If you're in the wild and you don't have shelter, you're setting yourself up for disaster. On a mild summer's evening, it'll probably be fine. But should the weather be anything less than perfect, it's important you have a means to stay warm, dry and comfortable against the wrath of mother nature. Of course, having a decent tarp or the ability to protect yourself is paramount, but it's also important to consider where you're setting up camp. Choose the wrong location and your life could be on the line, and there's a few things to consider before you start building a lean to or stringing your tent up.
Look at what's up above you
Before setting up camp its critical to look up. In a storm it can be tempting to find refuge under the biggest tree you can find, but this presents a risk. Large branches can fall under high winds, and even the heat and smoke from your campfire can be enough to dislodge large snow drifts that have collected. They're called "widow makers" for a reason, and you don't want a few hundred pounds of dead branch falling on you in the night. Your best bet is to find either a solid roof, like a cave or an overhang, or build your shelter in a clearing where you're not at risk of anything falling onto your shelter below. Just use your common sense, if you're at the base of a cliff and you're surrounded by loose rocks that have fallen, you may not want to be right underneath. Generally, you should be fine, especially if you can get in deep enough that anything falling will not land on you.

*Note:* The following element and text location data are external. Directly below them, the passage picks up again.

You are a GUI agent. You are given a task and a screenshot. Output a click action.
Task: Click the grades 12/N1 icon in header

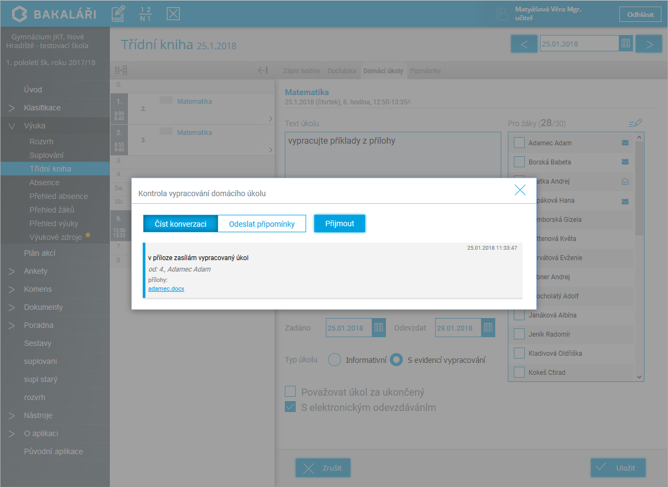tap(145, 14)
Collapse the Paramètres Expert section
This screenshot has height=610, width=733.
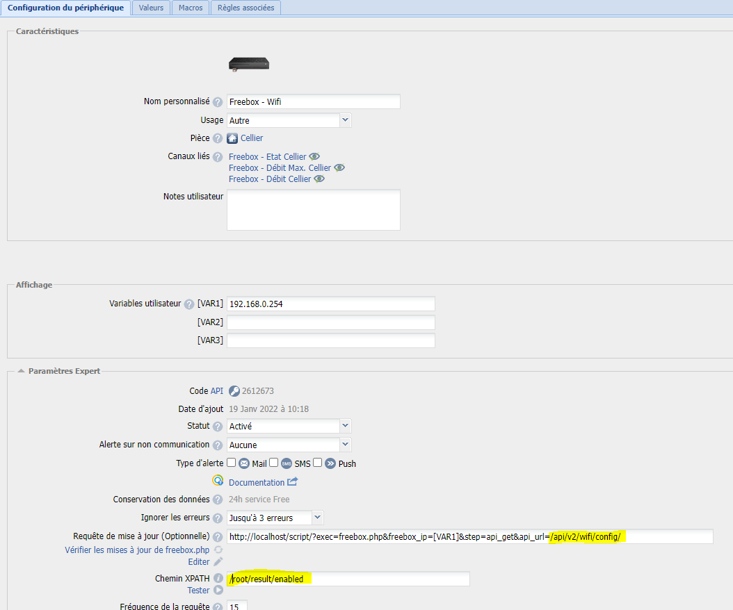click(x=21, y=371)
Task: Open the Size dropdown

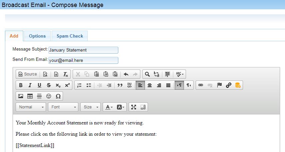Action: tap(91, 107)
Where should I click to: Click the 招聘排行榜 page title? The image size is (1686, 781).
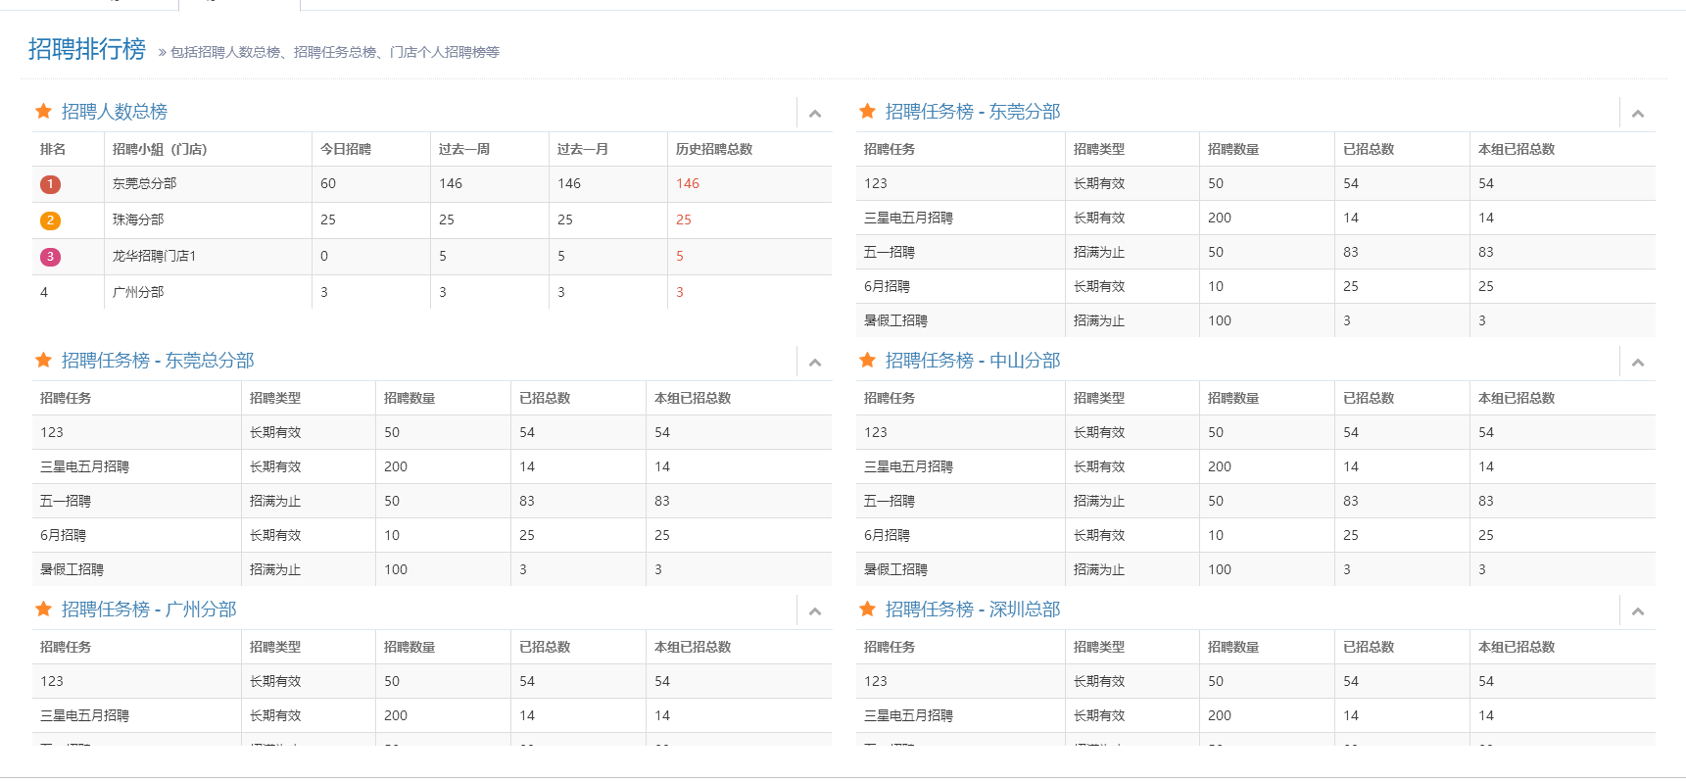(x=87, y=49)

Consider what's around you
The banks of a river often seem an ideal place for a campsite, as they are flat, relatively clear of trees, and gives you easy access to a water and food source, should you have had the foresight to pack your fishing gear. And who doesn't like to sit around camp cooking up a fresh feed of fish? But be careful of setting up camp on a floodway or an easement. If a dam breaks during heavy rainfall (or is opened) upstream, in a matter of minutes your camp will be underwater. Flash floods are fast and furious, so pay attention and consider what's around before making camp. If you're in a valley or a depression alongside a stream, you may be at a risk if there's a heavy downpour, or if the snow melt suddenly gives way.

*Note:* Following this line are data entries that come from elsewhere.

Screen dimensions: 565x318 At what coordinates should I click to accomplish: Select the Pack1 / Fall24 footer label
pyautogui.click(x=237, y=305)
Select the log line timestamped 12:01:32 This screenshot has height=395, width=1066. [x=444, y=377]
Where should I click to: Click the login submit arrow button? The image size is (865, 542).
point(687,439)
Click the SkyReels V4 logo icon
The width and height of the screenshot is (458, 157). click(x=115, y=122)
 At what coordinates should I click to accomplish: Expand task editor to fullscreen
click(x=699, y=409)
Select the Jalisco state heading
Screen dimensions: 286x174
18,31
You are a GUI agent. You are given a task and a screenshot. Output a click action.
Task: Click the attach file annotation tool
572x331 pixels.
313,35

Don't forget the tiny critters
I don't know what it is about me, but I seem to always become a magnet for mosquitoes whenever I'm in the wild. Maybe it's something in my blood, I don't know, but I've always got to pay particular attention to the bugs when setting up camp. Still, stagnant pools of water should be avoided, as these are breeding grounds for mosquitoes and other insects. I'd also recommend finding a way to get up off the ground. Especially in the tropics, sand flies, ants and other critters will find you if you're laying directly on the ground, and at a bare minimum make sure you've got a groundsheet
down to give you some protection.
Be wary about heat loss
This point is especially important if you're camping in bad weather, as the cold ground will literally leech the warmth from your body if you're not careful. I pretty much always build an elevated sleeping platform when I'm camping, it acts as a buffer to stay warmer in winter, but allows the air to circulate and keep me cooler in summer. It's also important to think about the overall flow of your shelter. If it's particularly bad I'll set up a small retaining wall
behind my fire to better reflect the heat back to me, and I've even had nights where I built a roof over my fire to stop the rain from killing it completely. You can't be too careful, especially when the weather has taken a turn for the worse.

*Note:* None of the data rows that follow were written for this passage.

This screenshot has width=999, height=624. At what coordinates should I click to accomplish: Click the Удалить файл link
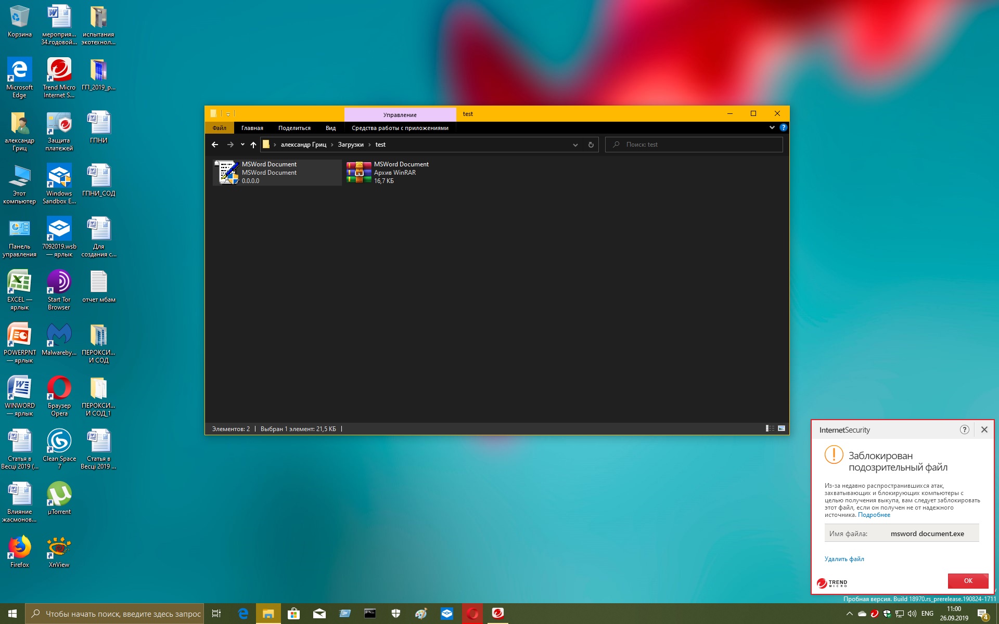tap(844, 559)
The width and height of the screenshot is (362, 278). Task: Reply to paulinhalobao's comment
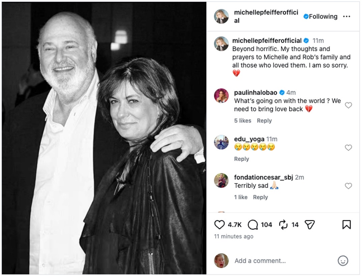265,120
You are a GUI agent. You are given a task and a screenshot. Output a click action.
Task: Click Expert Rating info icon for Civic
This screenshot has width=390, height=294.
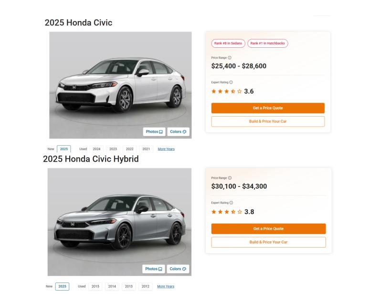[x=232, y=82]
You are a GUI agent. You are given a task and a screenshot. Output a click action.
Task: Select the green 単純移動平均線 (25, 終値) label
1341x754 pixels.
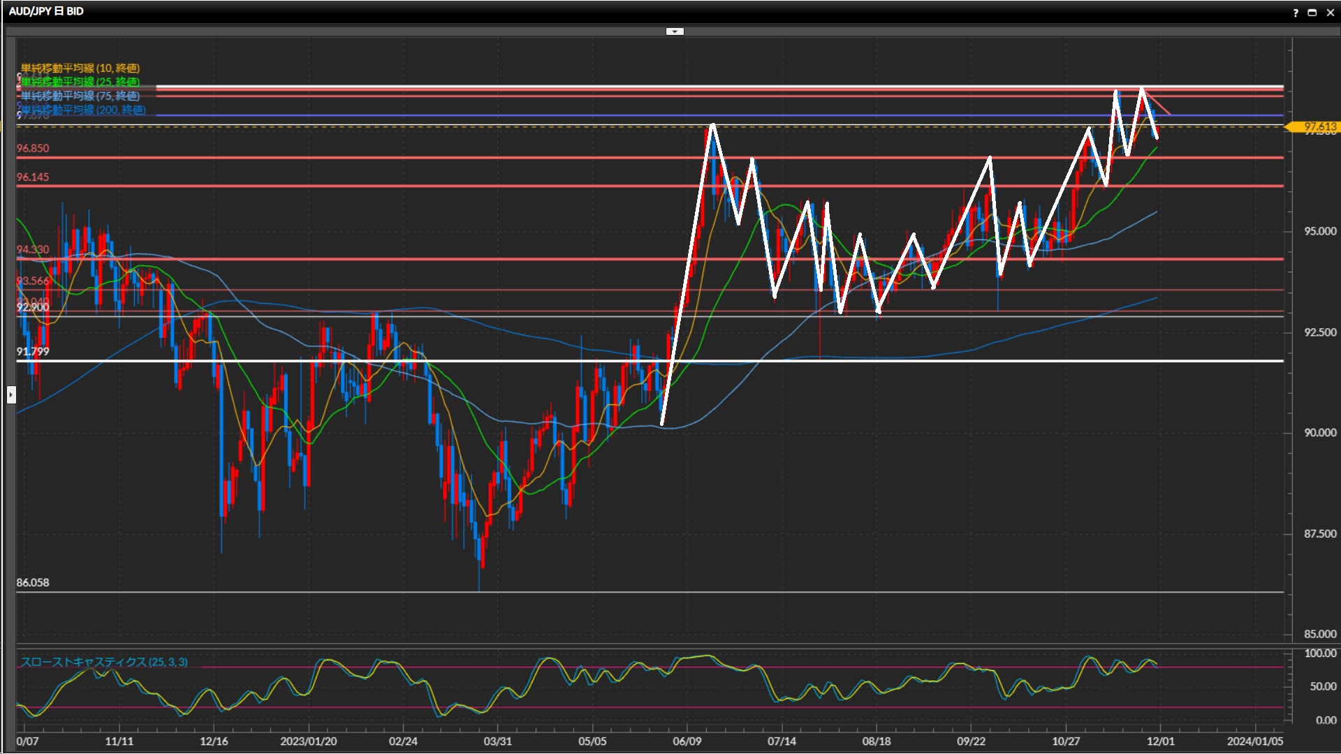coord(80,82)
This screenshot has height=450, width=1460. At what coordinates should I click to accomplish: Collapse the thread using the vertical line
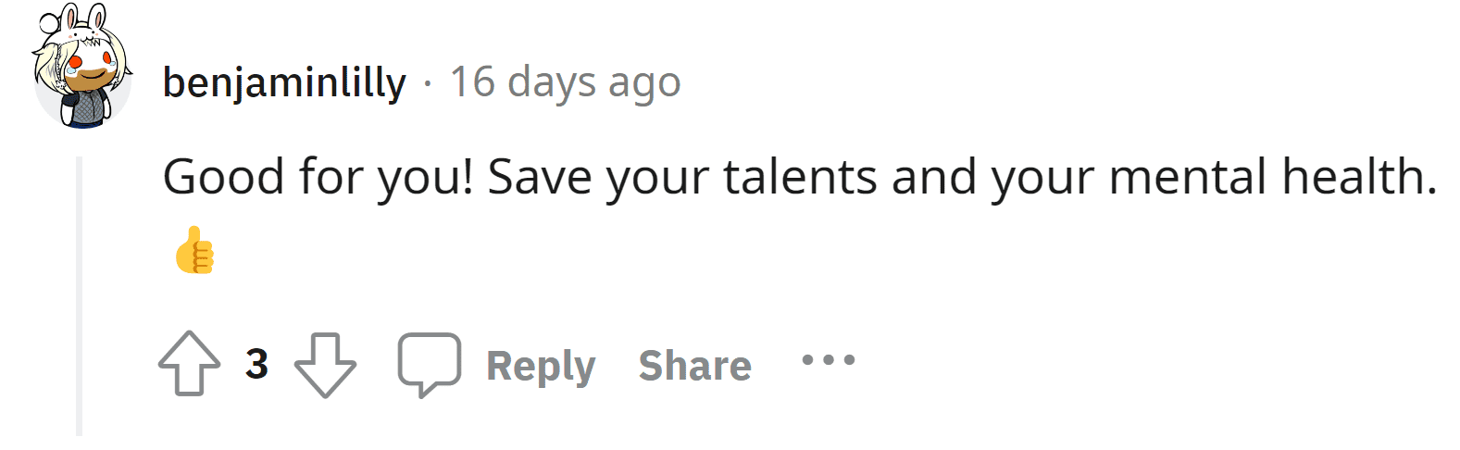80,296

Check you're not an uninvited guest
Because of just how well a cave or natural overhang works as a shelter, you may find you're not the first visitor to want to call it home. Be very careful as you explore these, paying attention to any recent tracks, strong animal scents, and scan every inch of your new home before you let your guard down. Do not rush in, you risk surprising a wild animal, who will not hesitate to fight back with their full fury if you've backed them into a corner. If you're in the clear, great, but remember that just because they're not home now, they could very well walk right back in once the sun sets, or the rain starts. And the last thing you want to do is battle a bear or a mountain lion on their turf. It goes without saying you will need a means to protect yourself, and I'd also make sure you've got a way out, and a big fire roaring. There's nothing better than fire to keep uninvited guests at bay. Though, you may want to tone it down a notch if you're in bug out mode and trying to run a stealth camp. In this case I'd perhaps only go with a small fire, but drag in some logs and other fortifications to ensure any animals that come your way are unable to get through. Finding the right place to set up camp isn't rocket science, but there are a few best practices to follow to ensure you're not going to end up a disaster halfway through the night. Find somewhere safe, sheltered, and secure, so you can sleep soundly and get the rest you need.